> _Your objective_
Copy out each line of the entries below in which the string "agent" appears.

(Records drawn from a dataset)
Start of Block

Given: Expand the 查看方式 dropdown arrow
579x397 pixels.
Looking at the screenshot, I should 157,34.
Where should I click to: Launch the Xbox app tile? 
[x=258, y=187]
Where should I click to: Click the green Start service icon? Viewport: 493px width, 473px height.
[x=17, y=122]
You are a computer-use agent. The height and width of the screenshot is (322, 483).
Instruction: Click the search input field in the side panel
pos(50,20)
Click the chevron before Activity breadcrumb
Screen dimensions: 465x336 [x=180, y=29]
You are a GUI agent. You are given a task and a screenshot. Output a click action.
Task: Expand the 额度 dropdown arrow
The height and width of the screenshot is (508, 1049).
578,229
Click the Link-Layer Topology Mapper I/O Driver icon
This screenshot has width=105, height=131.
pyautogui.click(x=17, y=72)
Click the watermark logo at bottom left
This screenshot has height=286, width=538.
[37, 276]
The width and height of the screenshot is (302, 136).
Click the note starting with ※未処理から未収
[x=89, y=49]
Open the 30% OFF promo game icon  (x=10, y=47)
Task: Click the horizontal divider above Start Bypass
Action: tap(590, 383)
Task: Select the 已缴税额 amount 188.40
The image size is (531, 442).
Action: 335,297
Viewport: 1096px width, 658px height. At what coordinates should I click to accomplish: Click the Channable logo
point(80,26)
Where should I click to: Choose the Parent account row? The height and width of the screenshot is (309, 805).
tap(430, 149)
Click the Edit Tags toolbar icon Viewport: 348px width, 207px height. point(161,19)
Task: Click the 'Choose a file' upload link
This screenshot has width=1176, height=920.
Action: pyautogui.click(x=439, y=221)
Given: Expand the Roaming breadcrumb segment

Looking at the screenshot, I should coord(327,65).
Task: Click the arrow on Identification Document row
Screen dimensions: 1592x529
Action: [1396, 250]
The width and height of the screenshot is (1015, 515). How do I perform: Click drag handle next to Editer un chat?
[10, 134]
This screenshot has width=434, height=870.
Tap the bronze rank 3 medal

End of Block

> _Response_
You are a computer-use agent. The height and width of the screenshot is (322, 483).
You are a GUI agent. You are given a task and a screenshot. Output a click action.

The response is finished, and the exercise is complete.